I had really bad anxiety 3ish years ago. I cried myself to sleep every night. Couldn’t concentrate and mind was going all the time. I know that was bad anxiety. But I couldn’t figure out the source then.
I know it’s important to feel things, but this is really a pain sometimes. I’m sometimes a bit jealous of people that just go with the flow. Thanks for replies x
Post # 5
I think it would be helpful if you look at it as good stress vs bad stress. I dropped a dress size leading up to my wedding and my doctor said that good stress is still stress on the body.
I don’t think there’s really good anxiety or bad anxiety. It’s just anxiety. Your anxiety about major life decisions is classic, it would give anyone anxiety. What makes the anxiety a problem is the level of which it rises.
Losing sleep and doubting yourself would be above a normal level of anxiety I would think, it’s having a negative impact on you.

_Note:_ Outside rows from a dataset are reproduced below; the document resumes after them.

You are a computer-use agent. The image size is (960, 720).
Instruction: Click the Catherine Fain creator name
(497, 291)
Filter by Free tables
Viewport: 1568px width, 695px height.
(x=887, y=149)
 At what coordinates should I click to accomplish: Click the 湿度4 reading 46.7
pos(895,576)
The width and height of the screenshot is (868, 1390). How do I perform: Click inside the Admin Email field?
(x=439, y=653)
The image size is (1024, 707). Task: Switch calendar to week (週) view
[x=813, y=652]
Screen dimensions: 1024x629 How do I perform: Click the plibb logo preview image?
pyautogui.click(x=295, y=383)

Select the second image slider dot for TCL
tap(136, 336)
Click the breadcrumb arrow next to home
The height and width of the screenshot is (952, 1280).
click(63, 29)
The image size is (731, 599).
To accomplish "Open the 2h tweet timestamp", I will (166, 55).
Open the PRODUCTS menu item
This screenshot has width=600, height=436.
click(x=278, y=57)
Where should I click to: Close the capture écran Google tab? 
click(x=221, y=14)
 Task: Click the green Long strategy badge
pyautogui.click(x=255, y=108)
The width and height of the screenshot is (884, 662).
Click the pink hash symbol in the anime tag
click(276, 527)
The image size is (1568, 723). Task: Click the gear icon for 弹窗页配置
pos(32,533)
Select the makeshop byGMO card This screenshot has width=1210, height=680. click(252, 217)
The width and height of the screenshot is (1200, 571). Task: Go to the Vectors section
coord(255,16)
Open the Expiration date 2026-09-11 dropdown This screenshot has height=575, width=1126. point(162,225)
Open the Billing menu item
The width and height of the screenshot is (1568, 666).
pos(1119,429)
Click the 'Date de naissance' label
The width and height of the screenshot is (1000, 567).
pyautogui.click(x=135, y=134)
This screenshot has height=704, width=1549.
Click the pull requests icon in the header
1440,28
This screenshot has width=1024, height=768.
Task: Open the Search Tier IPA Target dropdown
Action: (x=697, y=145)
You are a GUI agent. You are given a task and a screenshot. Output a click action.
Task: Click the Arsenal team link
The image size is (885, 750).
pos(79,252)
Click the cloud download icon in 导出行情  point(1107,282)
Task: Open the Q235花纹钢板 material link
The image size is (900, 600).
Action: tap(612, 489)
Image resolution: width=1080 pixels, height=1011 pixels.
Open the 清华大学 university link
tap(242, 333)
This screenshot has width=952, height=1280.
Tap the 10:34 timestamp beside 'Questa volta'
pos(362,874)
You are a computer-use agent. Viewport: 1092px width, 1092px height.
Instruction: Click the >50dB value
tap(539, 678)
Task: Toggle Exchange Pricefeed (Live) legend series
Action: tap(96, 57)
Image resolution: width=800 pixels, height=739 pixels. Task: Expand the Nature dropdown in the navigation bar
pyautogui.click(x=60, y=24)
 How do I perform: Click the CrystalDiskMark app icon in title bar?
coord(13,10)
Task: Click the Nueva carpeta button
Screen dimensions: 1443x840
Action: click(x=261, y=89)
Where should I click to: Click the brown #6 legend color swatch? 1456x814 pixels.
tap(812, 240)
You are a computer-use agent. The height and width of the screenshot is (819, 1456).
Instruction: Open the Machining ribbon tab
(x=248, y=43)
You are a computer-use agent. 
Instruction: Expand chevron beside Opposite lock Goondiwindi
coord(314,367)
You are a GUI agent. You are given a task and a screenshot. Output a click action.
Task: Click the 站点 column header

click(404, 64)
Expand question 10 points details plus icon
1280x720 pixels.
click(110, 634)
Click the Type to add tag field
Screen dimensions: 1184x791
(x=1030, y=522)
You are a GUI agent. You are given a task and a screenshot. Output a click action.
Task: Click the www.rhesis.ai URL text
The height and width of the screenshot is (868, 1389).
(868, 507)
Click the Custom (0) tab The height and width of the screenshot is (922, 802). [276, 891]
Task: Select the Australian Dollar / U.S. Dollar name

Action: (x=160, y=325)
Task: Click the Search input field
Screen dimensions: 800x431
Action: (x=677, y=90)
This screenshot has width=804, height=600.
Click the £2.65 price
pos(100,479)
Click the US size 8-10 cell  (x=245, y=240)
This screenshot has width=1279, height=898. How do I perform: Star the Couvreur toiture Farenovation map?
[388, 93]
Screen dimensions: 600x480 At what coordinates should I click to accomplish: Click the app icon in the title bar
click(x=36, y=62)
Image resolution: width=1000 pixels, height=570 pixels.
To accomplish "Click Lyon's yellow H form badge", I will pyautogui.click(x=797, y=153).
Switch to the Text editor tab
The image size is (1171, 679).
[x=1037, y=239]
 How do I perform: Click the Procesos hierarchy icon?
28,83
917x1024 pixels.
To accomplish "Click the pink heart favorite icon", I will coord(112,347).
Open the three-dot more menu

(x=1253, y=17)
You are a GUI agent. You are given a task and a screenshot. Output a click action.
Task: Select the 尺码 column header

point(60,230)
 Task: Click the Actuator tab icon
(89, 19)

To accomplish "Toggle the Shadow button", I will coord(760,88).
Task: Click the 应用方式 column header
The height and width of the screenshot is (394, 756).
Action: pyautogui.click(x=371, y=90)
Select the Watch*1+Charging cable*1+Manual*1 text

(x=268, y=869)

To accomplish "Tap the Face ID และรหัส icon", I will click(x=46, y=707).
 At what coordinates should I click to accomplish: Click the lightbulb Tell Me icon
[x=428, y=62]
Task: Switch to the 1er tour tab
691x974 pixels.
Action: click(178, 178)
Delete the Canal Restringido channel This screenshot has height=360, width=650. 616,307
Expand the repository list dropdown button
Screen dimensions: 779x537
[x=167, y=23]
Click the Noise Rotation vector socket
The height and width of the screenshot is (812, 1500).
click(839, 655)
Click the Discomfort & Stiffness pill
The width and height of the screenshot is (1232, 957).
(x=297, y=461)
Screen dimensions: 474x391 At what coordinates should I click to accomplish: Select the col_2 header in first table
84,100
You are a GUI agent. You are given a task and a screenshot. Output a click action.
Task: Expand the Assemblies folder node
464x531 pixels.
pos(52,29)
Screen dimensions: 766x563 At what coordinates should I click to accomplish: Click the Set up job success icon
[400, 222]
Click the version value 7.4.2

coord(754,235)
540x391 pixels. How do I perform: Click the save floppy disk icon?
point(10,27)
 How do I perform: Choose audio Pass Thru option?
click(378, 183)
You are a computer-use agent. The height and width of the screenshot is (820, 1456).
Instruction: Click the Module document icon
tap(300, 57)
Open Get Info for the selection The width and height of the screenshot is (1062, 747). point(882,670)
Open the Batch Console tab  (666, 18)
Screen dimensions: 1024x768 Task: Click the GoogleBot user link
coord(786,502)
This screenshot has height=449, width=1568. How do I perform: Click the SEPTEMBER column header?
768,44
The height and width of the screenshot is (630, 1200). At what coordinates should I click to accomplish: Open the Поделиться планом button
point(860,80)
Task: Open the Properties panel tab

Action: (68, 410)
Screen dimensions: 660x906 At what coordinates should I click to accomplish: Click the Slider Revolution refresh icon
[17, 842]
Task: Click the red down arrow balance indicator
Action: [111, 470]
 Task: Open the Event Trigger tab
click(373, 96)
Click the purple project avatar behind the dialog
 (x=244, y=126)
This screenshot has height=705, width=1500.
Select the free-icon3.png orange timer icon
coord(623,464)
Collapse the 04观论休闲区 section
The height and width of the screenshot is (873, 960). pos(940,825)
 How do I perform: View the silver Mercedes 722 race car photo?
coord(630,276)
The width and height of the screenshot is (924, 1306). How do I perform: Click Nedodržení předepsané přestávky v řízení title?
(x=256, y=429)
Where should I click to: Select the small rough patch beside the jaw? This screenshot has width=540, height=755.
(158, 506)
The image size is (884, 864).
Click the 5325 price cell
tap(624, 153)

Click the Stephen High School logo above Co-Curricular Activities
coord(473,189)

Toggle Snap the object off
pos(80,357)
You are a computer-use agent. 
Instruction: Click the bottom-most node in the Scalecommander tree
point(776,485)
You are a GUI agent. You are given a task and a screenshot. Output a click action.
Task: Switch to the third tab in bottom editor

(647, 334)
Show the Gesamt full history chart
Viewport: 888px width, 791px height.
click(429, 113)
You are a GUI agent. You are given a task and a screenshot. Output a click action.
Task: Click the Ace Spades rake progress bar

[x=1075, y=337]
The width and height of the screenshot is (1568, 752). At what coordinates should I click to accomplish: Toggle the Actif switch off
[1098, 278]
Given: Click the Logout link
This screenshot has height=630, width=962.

Just keep up the self talk and remind yourself “I did not make this big choice lightly, this is what’s right for me, this is the path that I want for my life, I know the choice that I’m making is the right choice for me” and hopefully it will help you soothe yourself.
Anxiety definitely makes you doubt yourself, it sounds like your anxiety is reaching an unhealthy level for you, you’re going to have to focus on coping skills that will help you keep the anxiety to reasonable levels
Post # 6
thanks for the thoughtful advice. The issue is that the anxiety is stopping from making the decision. I feel like once the decision so made, then I can be determined and cope. It is coming to the decision that causes the anxiety. IWhen every option causes anxiety it’s hard to know what is the good stress and what is the bad stress that would help with decision making. It’s very frustrating. I might make a list. Maybe that helps.
Post # 7
This sounds like very normal anxiety!! Moving and changing jobs is stressful! We did that this year, and I’m looking at changing my job again now.
I think it is possible to refrain anxiety from bad to good. For example, I have butterflies over an upcoming interview. I can see that as a bad thing—as in, oh, I’m so anxious—-I hate this feeling. Or, I can refrain this as my adrenaline is raised because of the interview. An interview is exciting. I get an opportunity to meet new people and try something new. So, it’s really about how you look at it.